Eastern Mediterranean Health Journal | Past issues | Volume 12, 2006 | Volume 12, supplement 2 | Validation of the Arabic Strengths and Difficulties Questionnaire and the Development and Well-Being Assessment

Validation of the Arabic Strengths and Difficulties Questionnaire and the Development and Well-Being Assessment


A. Alyahri1 and R. Goodman1

ABSTRACT We examined the validity of the Arabic versions of 2 main measures of child psychopathology: the Strengths and Difficulties Questionnaire (SDQ) and the Development and Well-Being Assessment (DAWBA). They were administered to the parents and teachers of 2 samples of 5–12-year-old Yemeni children, one from psychiatric clinics (n = 87) and the other from the community (n = 100). The SDQ scores distinguished well between the 2 samples and also between children with different psychiatric diagnoses. The DAWBA showed substantial agreement with independent clinic diagnosis.
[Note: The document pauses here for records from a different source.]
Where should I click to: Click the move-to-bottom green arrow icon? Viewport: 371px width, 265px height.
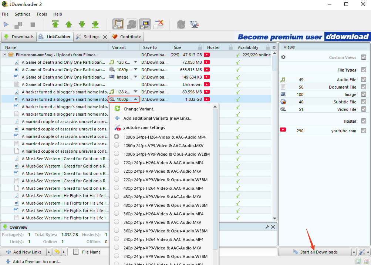coord(95,24)
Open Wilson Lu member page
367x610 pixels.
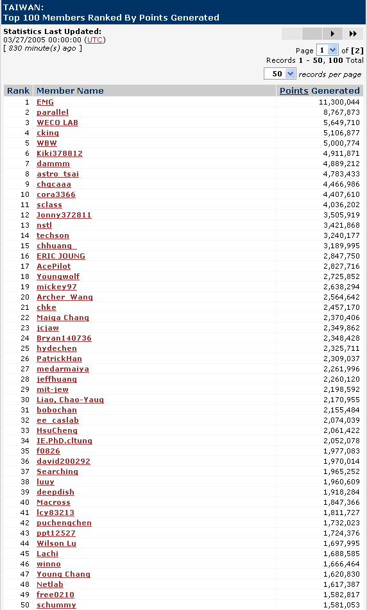pos(56,543)
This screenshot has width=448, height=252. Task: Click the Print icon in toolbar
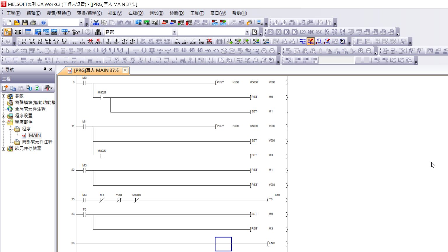(x=33, y=22)
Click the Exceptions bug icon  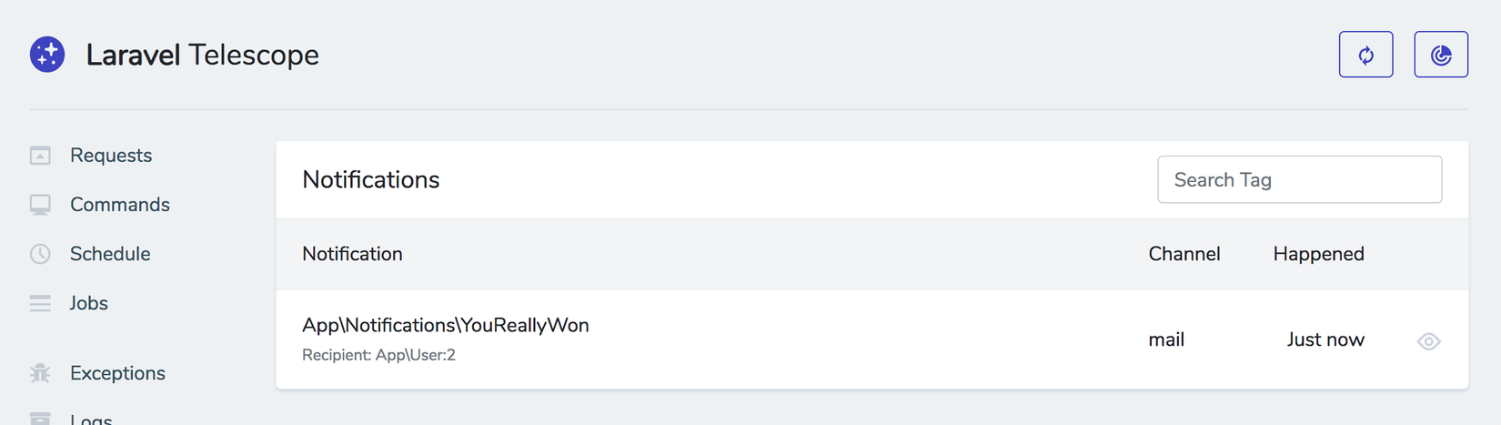(x=40, y=373)
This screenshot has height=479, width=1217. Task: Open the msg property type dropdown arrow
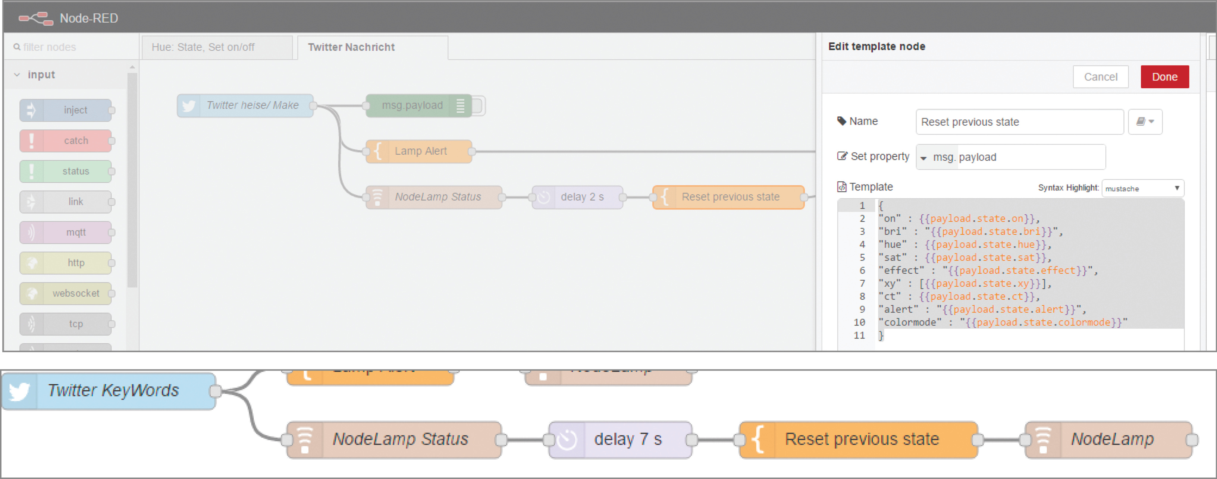(x=924, y=158)
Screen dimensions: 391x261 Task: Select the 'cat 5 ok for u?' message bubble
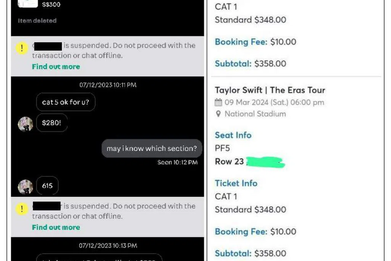(x=66, y=103)
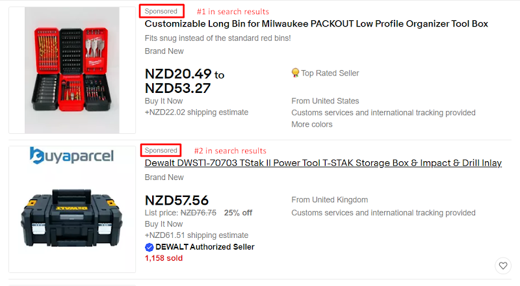Click the 25% off discount label

point(238,213)
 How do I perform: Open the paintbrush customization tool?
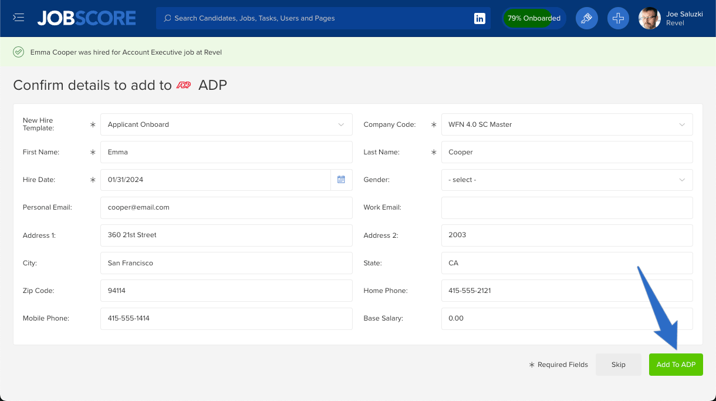[586, 18]
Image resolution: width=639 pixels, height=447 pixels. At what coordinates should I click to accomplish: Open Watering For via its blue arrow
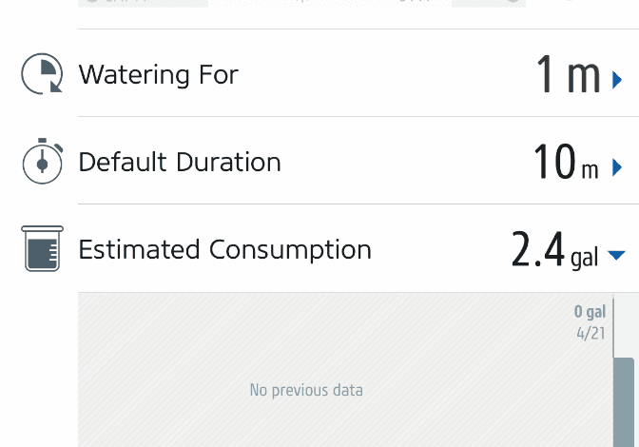click(617, 80)
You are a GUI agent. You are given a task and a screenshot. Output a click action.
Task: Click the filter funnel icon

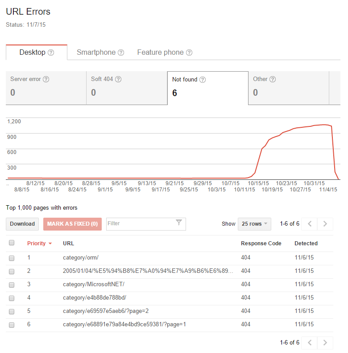point(179,223)
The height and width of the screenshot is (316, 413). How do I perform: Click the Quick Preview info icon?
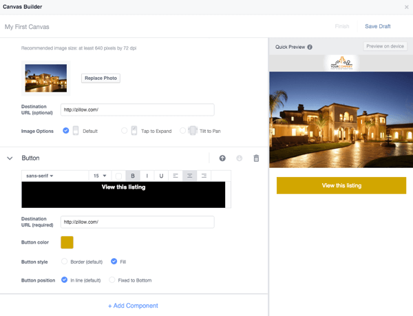pos(310,48)
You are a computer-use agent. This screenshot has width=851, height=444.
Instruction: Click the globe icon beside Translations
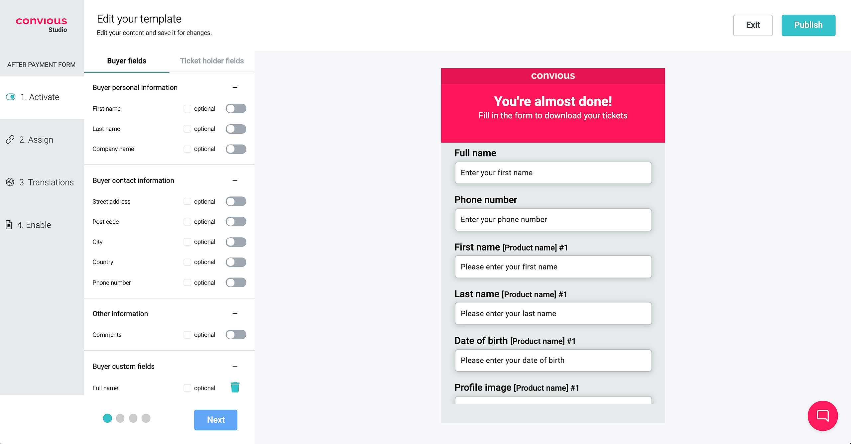coord(10,182)
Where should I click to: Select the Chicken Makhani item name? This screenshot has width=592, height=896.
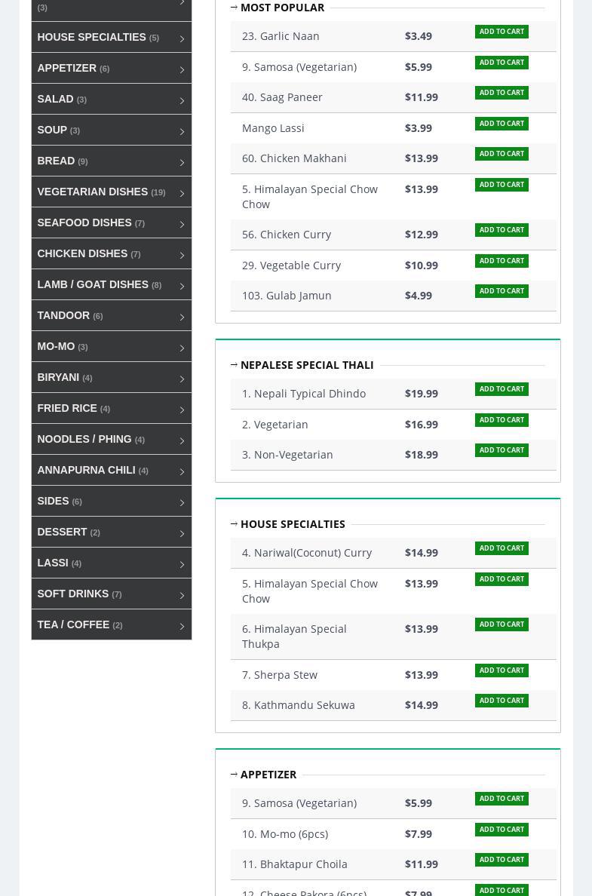tap(294, 158)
The brevity of the SDQ and the respondent-based nature of the DAWBA interview make these tools feasible for use in countries where there is a severe shortage of skilled manpower.
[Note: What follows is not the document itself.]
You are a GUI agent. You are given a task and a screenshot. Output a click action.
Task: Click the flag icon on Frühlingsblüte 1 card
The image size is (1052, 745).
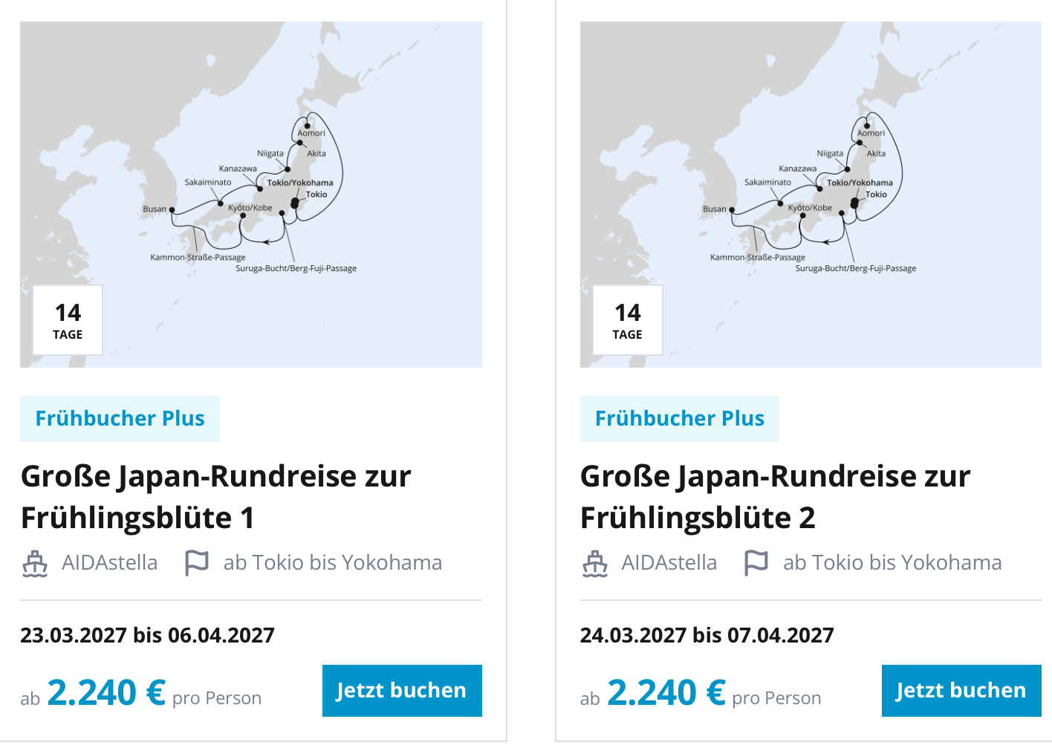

Validation de la version arabe des questionnaires Strengths and Difficulties Questionnaire et Development and Well-Being Assessment

RÉSUMÉ Nous avons examiné la validité de la version arabe de 2 instruments de mesure de la psychopathologie infantile : Strengths and Difficulties Questionnaire (SDQ) et Development and Well-Being Assessment (DAWBA). Ces instruments ont été utilisés avec les parents et les enseignants de 2 échantillons d’enfants yéménites âgés de 5 à 12 ans, l’un issu des consultations psychiatriques (n = 87) et l’autre de la communauté (n = 100). Les scores au SDQ établissaient une nette distinction entre les 2 échantillons et aussi entre les enfants ayant des diagnostics psychiatriques différents. Le DAWBA montrait une grande concordance avec le diagnostic clinique indépendant. Le SDQ est un questionnaire bref et l’entretien DAWBA est de type structuré, ce qui rend ces instruments utilisables dans les pays où il y a une grave pénurie de personnel qualifié.
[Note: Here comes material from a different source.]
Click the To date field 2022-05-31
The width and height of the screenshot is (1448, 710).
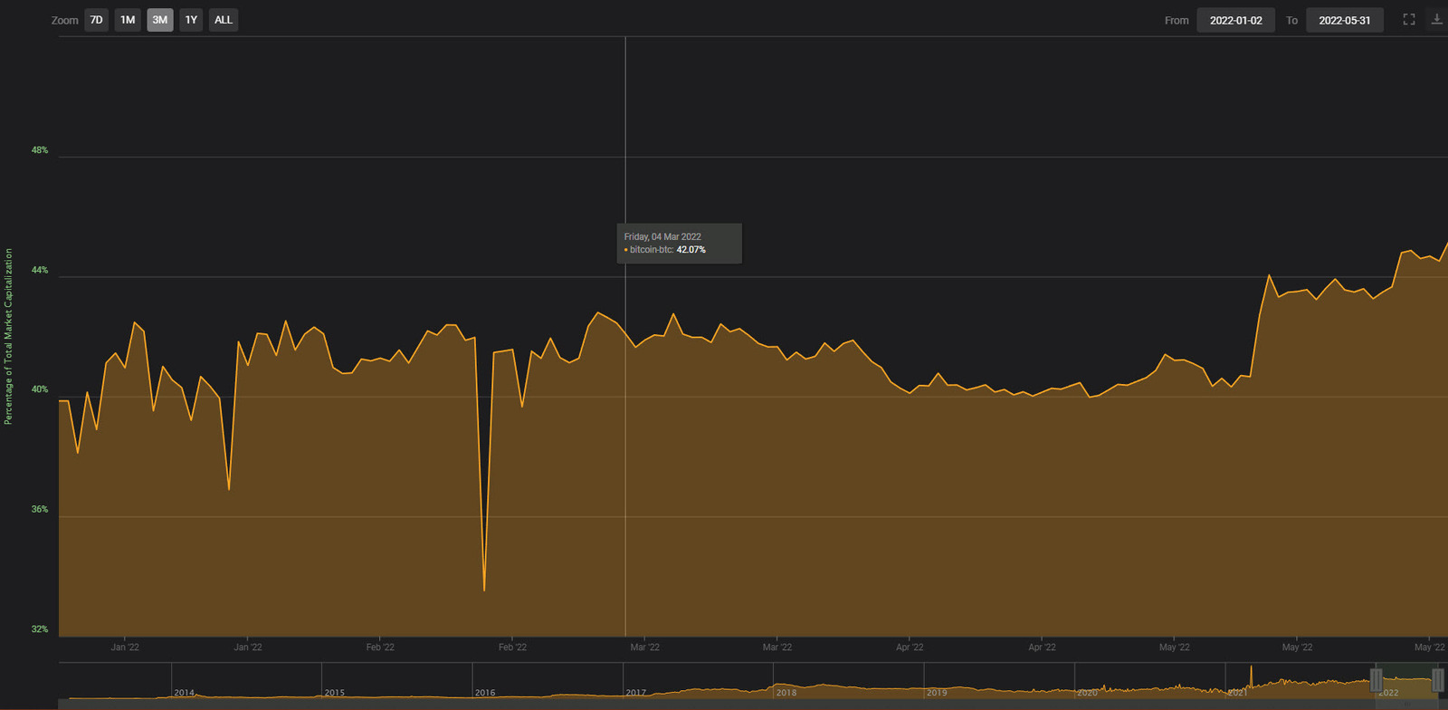[x=1344, y=20]
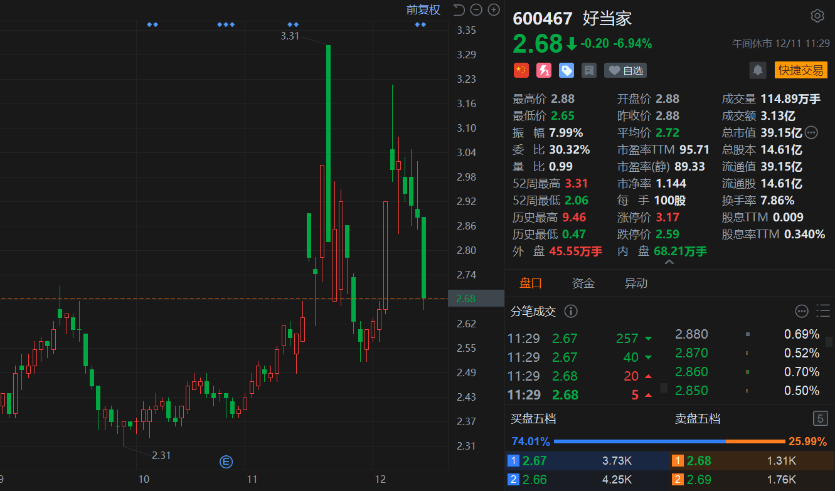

1Department of Child and Adolescent Psychiatry, Institute of Psychiatry, King’s College, London, United Kingdom (Correspondence to A. Alyahri: alyahri32hotmail.com).
EMHJ, 2006, 12(Supplement 2): 138-146


There is growing recognition of the importance of child psychiatric disorders in developing countries. These disorders are important not only because they result in suffering for children and those around them, but also because they interfere with social and educational development, and can lead to life-long social and psychiatric problems [1]. There is a pressing need, particularly in developing countries with very limited access to child mental health professionals, to develop simple screening mechanisms to help ensure that referrals to child mental health services are appropriate. It would be unrealistic to develop screening mechanisms that depend on complex or expensive measures and have to be administered by highly trained staff [2].

The Strengths and Difficulties Questionnaire (SDQ) is a brief tool that could be a relatively cheap and easy screening measure. It was originally published in English [3], and has subsequently been translated into over 60 languages. The fact that the SDQ is predictive of psychiatric diagnoses in many developed and developing countries [4] raises the possibility that it might be useful as a screen for psychiatric disorders in community settings, primary health care or paediatric clinics in Yemen.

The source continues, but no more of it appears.